I've seen time and time again what happens to a super-fast little MongoDB backed app as the demand on it suddenly skyrockets: if there was no performance/load testing before launch, it's likely that the bottlenecks are a surprise and it's not always clear what they are, where they are, and how to "fix" them.
Here is where people can fall into one of two traps:
1. assume that their application load is not a good fit for MongoDB at scale.
2. assume that MongoDB can handle this if they can figure out how to "tune" it properly.
"Wait a minute," I hear you say. "Isn't it going to be the case that one of those things is true?"
Absolutely true. It's possible that the requirements of the application at scale are not a good fit for a document database. It's also possible that it is the use of MongoDB (schema design, indexing, hardware configuration) that was not done with high scale in mind, and MongoDB is perfectly suited to the workload being thrown at it.

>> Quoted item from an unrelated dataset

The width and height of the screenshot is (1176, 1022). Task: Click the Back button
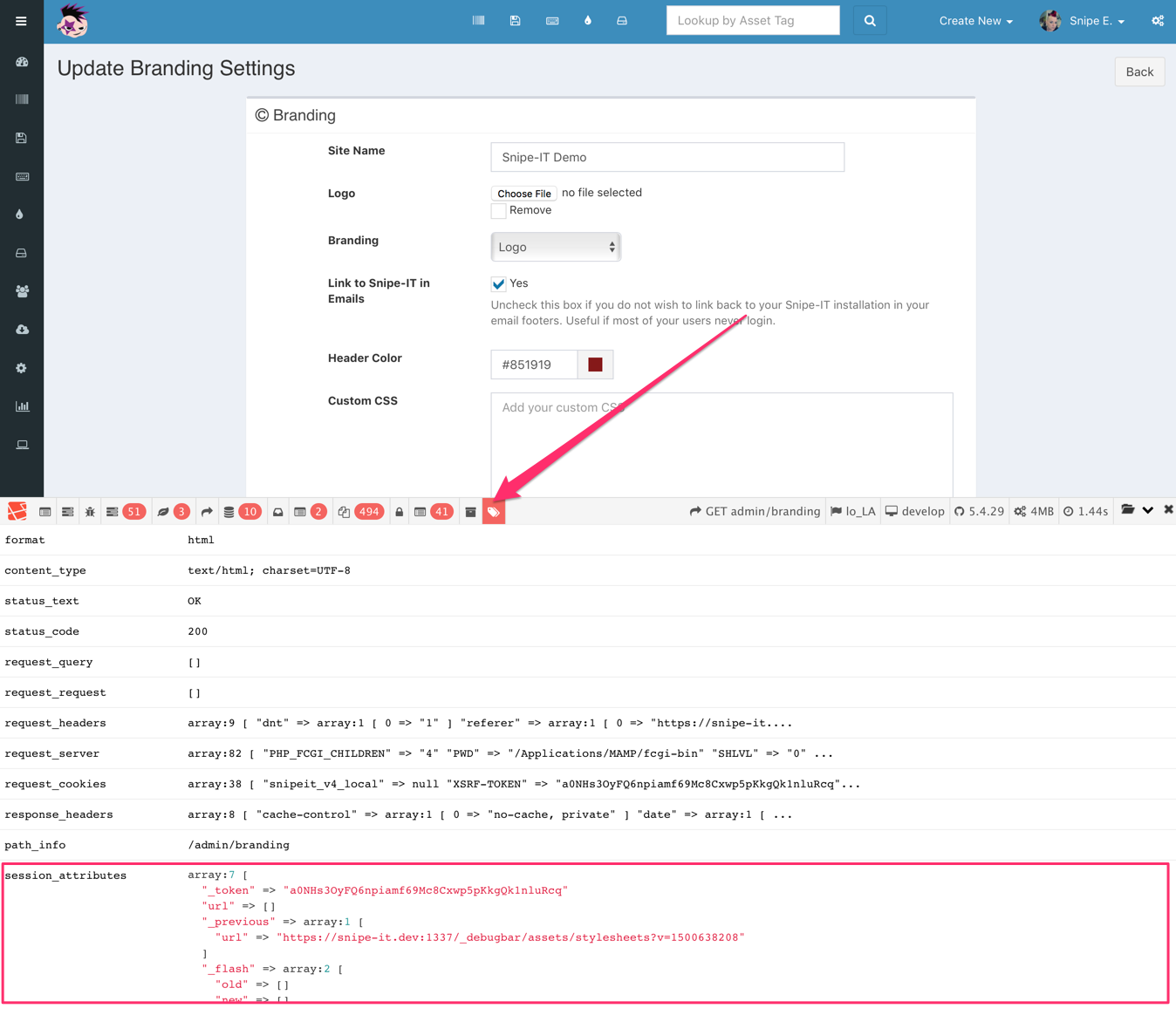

"The trap" is when the assumption about which scenario you're in and reality don't match:
1. Scenario: Assumption is made that application is not a good fit for MongoDB but the application load is actually a perfect fit for MongoDB but poor schema design or bad indexing strategy or suboptimal topology or hardware choices are the cause of bad performance.
Result: the team will spend tremendous effort architecting a new system to store their data when they could have improved their MongoDB performance by several orders of magnitude by fixing their design or hardware or cluster topology.
Here are some examples of this:
- There is a missing index. Solution: you don't fix the slow query by moving the task into a different system, you simply add the missing index.
- Indexes created are not best for the queries/updates running on the system, they take up RAM without providing much of a benefit. Solution: review and fix your indexes.
- The schema split a number of things into separate collections that should be stored together and every request for the object takes multiple accesses to the database instead of just one. Solution: reconsider/redesign parts of your schema.
- You have multiple shards but every request is sent to every shard, increasing the overall number of requests that the system must handle. Sharding scales best when each shard is only required to do work on its portion of the dataset, not the entire dataset.
- You have system that does heavy writes but you chose extremely slow storage system. Solution: get faster disks (after making sure that your writes aren't unnecessarily inefficient).
- You've made some inappropriate assumptions about how various parts of the system will benefit your use case, or followed outdated or flat-out wrong advice about how to use MongoDB. Solution: examine your assumptions that don't seem to be holding up, and remove any inefficiency that was created by following the incorrect assumption.
A variant of these scenarios is when an assumption is made about how MongoDB will work with the application and then time is wasted trying to "tune" the wrong thing or worse, "pre"-optimizations are made to cater to some rumored limitation of MongoDB and it's the "optimization" that ends up killing the performance, not the original thing that it was meant to "correct".
2. Scenario: The application load was a terrible fit for MongoDB but for whatever reason an assumption is made that MongoDB will be able to handle it, if only the right "tuning" is made.
Result: The team will spend tremendous effort trying to improve performance of a square peg in a round hole, instead of finding a round peg.
Examples of this include any scenario where you find yourself implementing more database work in your application than you are asking the database to do for you. Some examples out in the real world include situations where after migrating from MongoDB to another datastore, the application ended up having a lot less code - that tends to tell me that MongoDB was a poor choice from the start.
To be honest, I've seen a lot more examples of 1. than 2. Because MongoDB is quite flexible, it can be a good fit for an extremely wide range of application needs, but if no thought is given to proper schema, indexes and cluster configuration to serve those needs, there is no end to the number of ways that it can fall short of your expectations.
The worst of them all is the assumption that because MongoDB was so easy to install and so easy to get started with (not to mention so fast when it was being run with just some test data) that it will somehow tune itself at scale, without the developer having to give any thought to it. It would be wonderful if that were true, but at the end of the day, MongoDB is a database, and there is no magic pixie dust that you can sprinkle on it to say "just go faster" - it is my humble opinion, that reports of death of the role of MongoDB DBA have been greatly exaggerated.